*** Opening of Study material ***

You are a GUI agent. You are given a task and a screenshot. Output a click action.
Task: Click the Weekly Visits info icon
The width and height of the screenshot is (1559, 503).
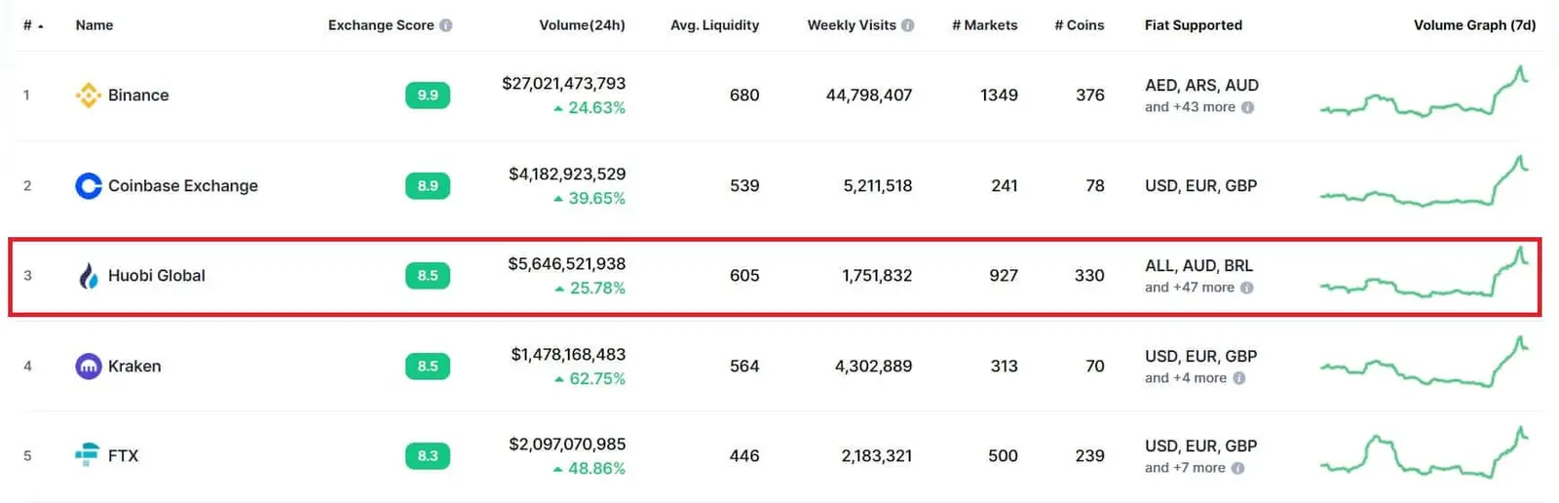(x=908, y=25)
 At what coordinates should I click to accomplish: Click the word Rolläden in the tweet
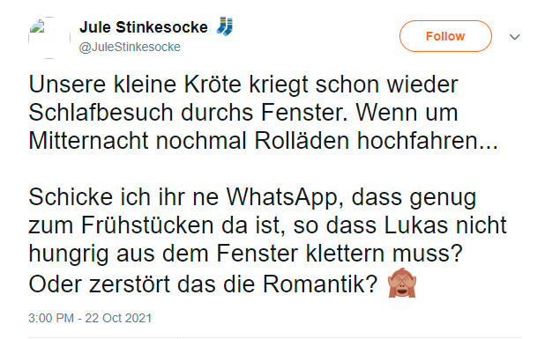coord(302,141)
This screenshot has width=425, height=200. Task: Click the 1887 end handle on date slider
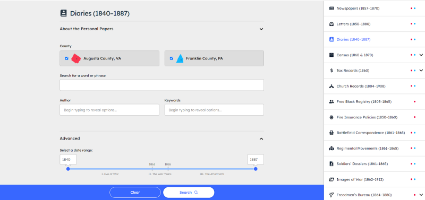coord(256,169)
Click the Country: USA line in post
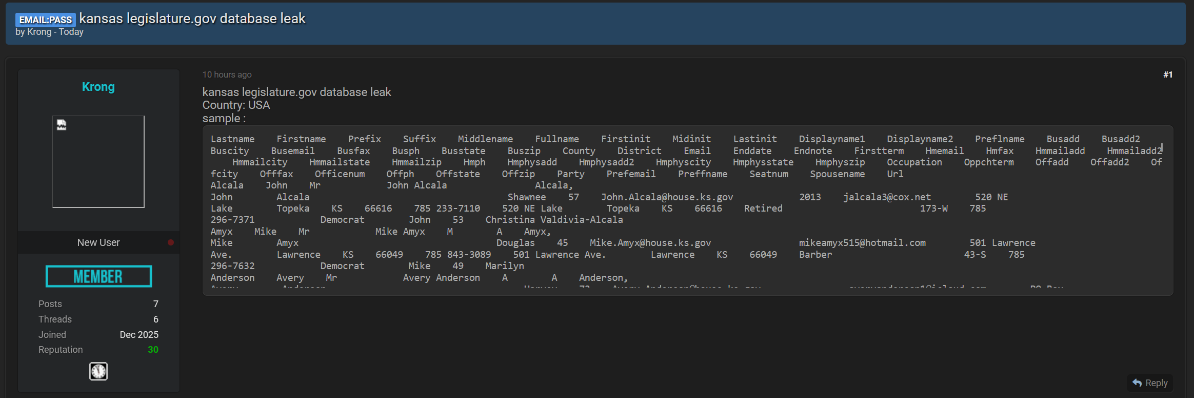1194x398 pixels. [236, 105]
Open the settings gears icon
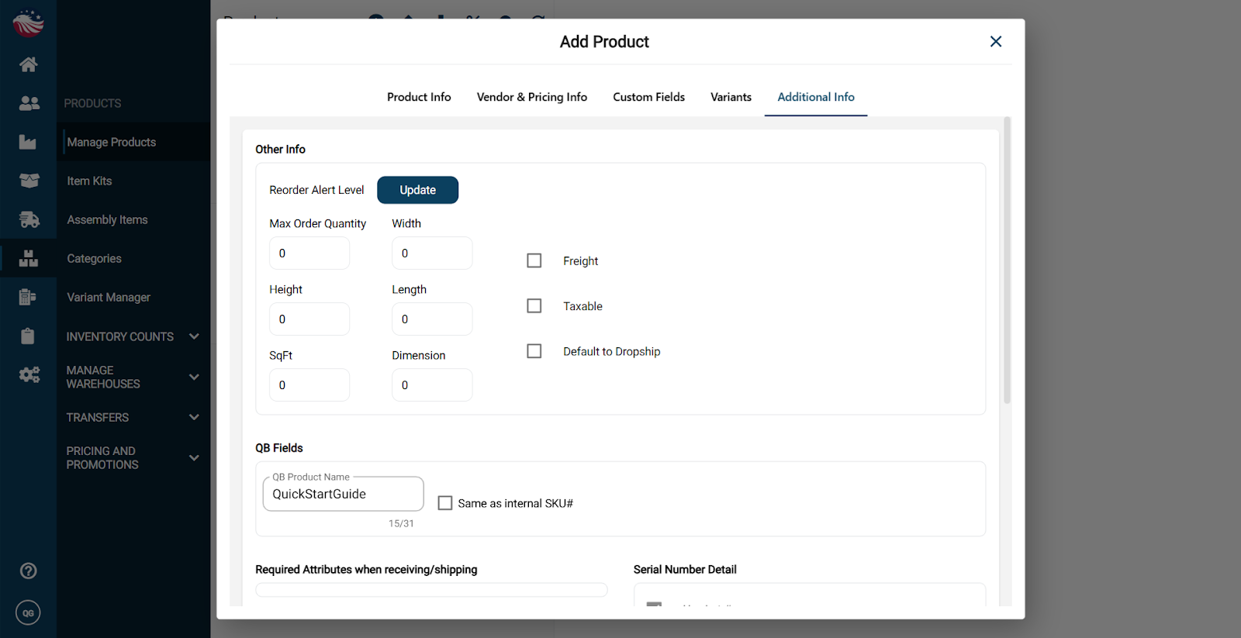The width and height of the screenshot is (1241, 638). 29,375
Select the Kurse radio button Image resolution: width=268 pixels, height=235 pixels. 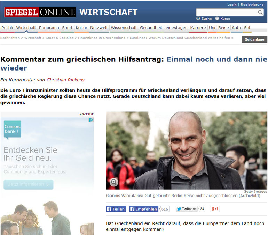(x=217, y=19)
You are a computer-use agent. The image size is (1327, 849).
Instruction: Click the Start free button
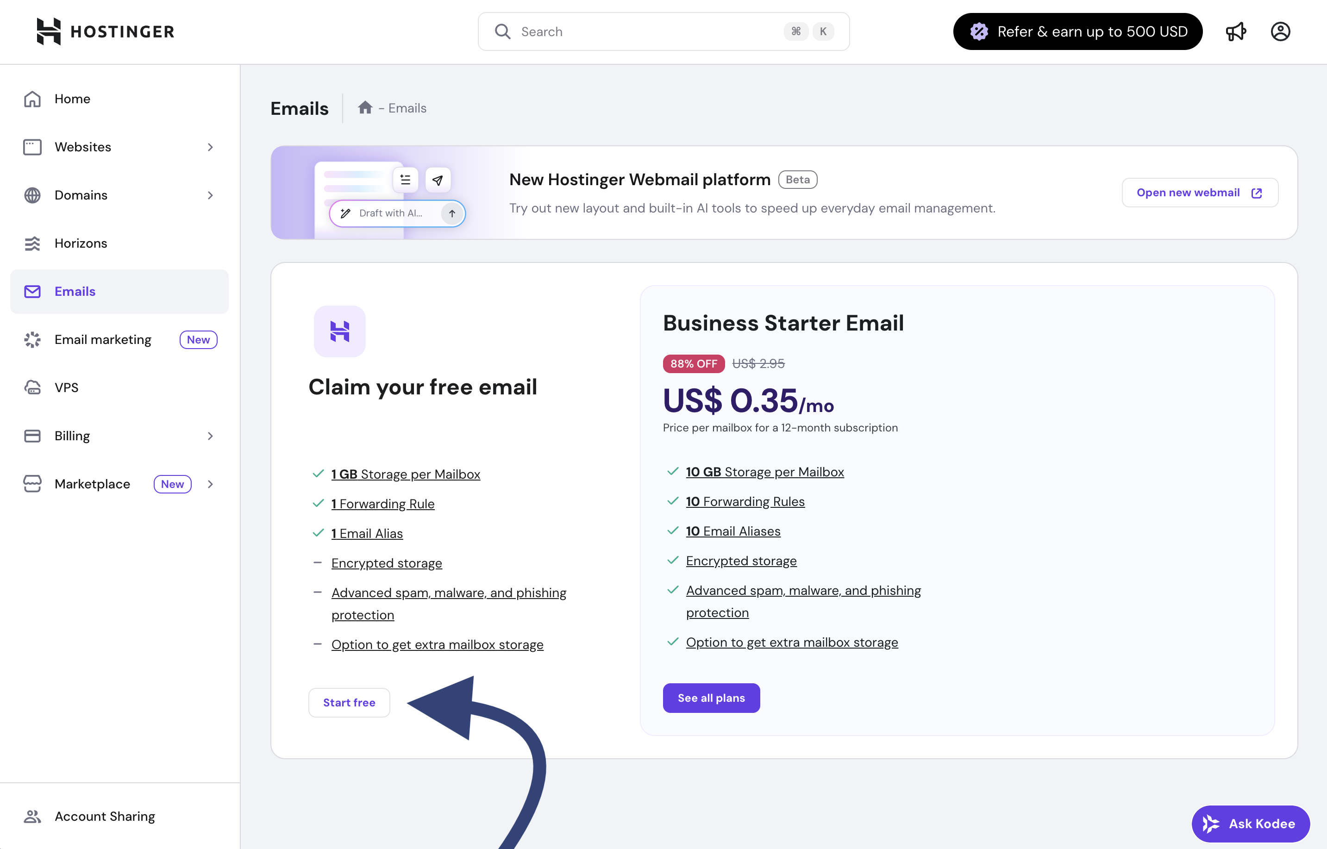[349, 702]
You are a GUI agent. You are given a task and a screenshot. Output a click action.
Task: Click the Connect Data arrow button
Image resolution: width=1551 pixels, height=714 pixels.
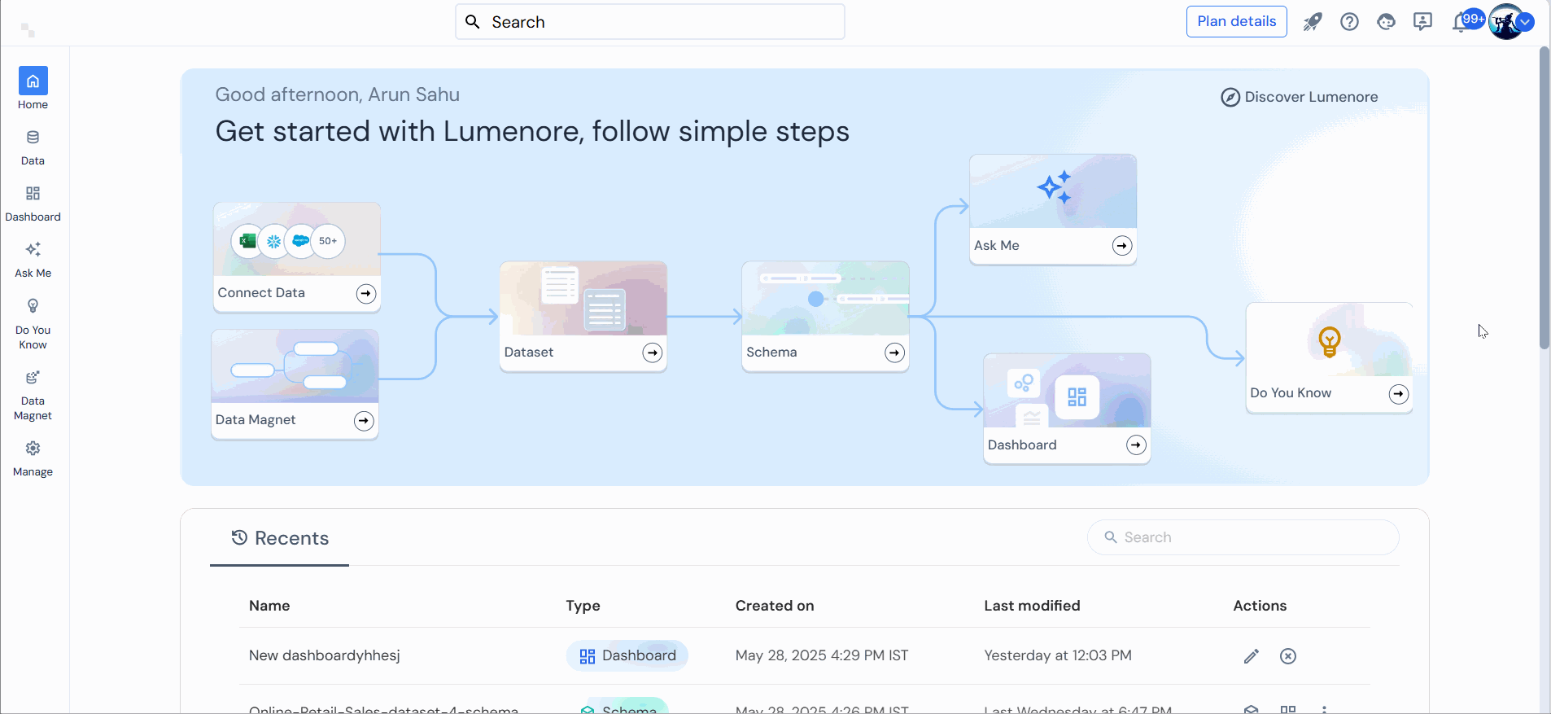click(366, 294)
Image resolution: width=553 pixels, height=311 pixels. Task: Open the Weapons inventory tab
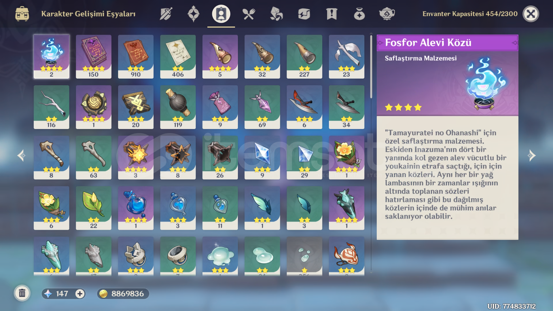tap(166, 14)
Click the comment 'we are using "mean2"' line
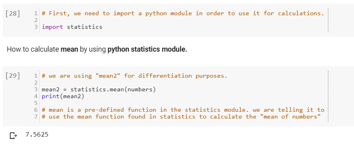Image resolution: width=354 pixels, height=147 pixels. [135, 76]
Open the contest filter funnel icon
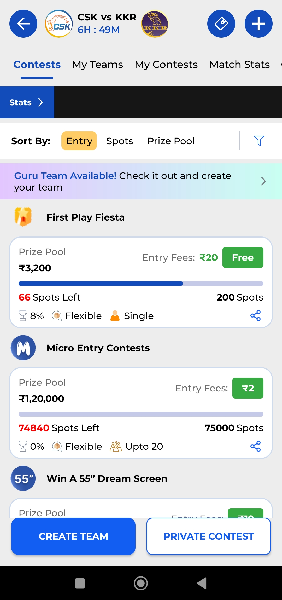 click(x=259, y=141)
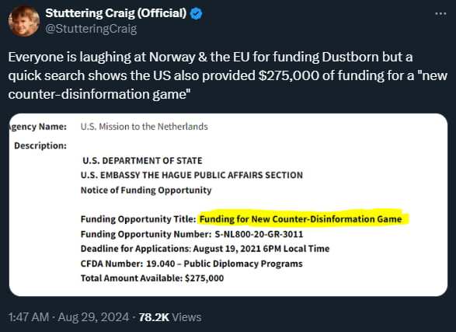This screenshot has width=456, height=332.
Task: Click the tweet text about Dustborn funding
Action: [x=228, y=75]
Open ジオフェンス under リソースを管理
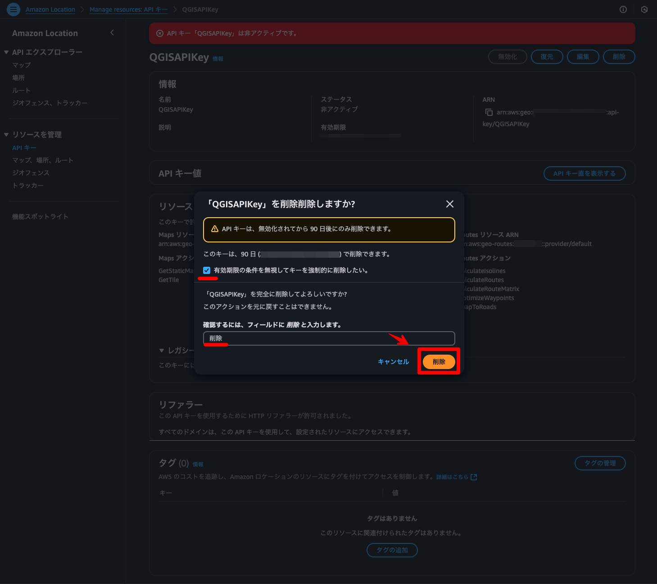This screenshot has height=584, width=657. tap(31, 173)
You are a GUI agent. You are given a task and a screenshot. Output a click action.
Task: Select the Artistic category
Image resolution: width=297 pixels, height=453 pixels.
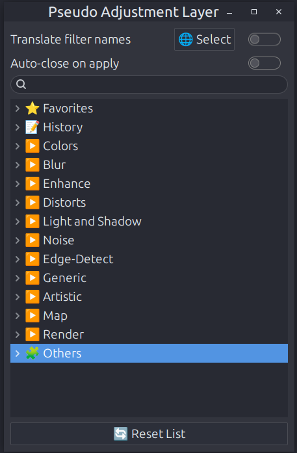(x=149, y=297)
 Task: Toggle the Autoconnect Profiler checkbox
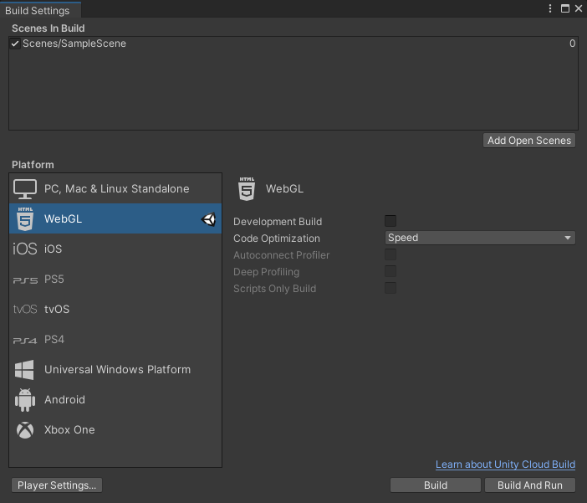coord(390,254)
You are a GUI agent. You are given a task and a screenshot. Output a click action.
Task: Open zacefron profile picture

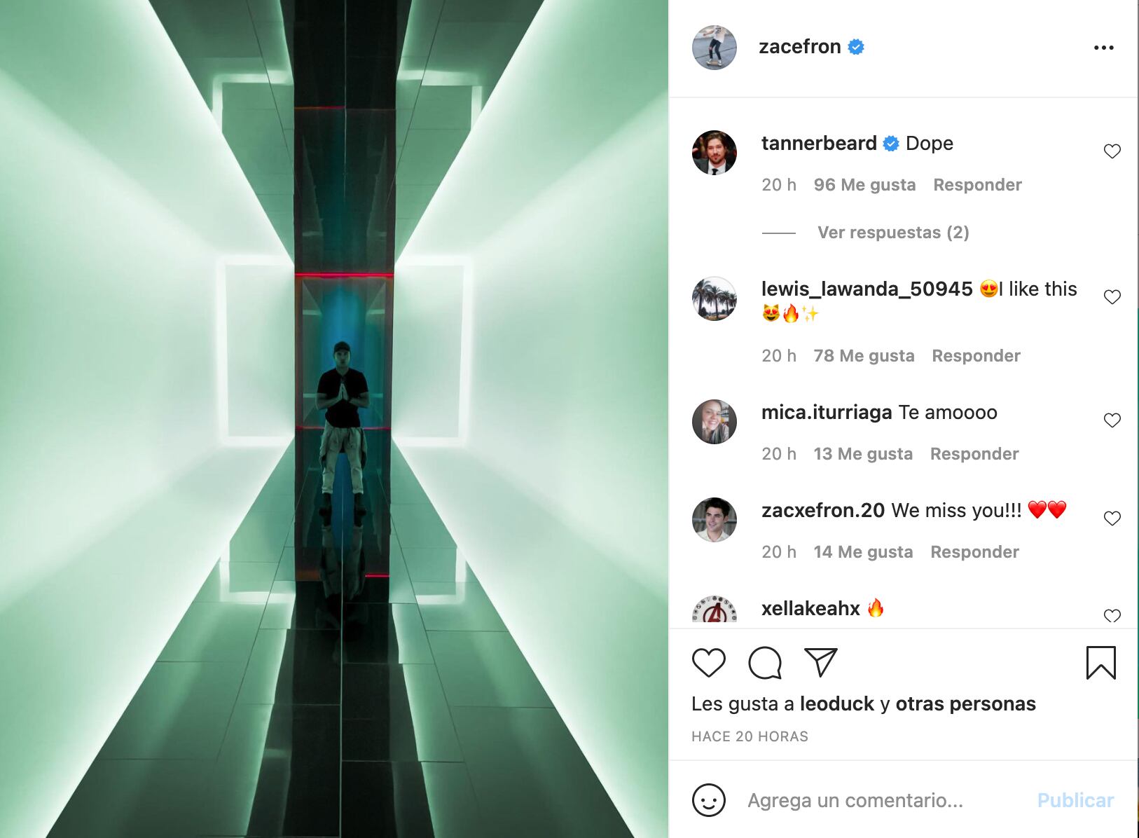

*** Close of Study material ***

Extract precisely the lines beginning at the line containing "Task: Select the Artistic category" and ending at the last line of the entries above, exactly as written and with no pictures.

Response to the exercise.
Task: Select the Artistic category
Image resolution: width=297 pixels, height=453 pixels.
(x=149, y=297)
 Task: Toggle the Autoconnect Profiler checkbox
coord(390,254)
You are a GUI agent. You are given a task and a screenshot. Output a click action.
Task: Open zacefron profile picture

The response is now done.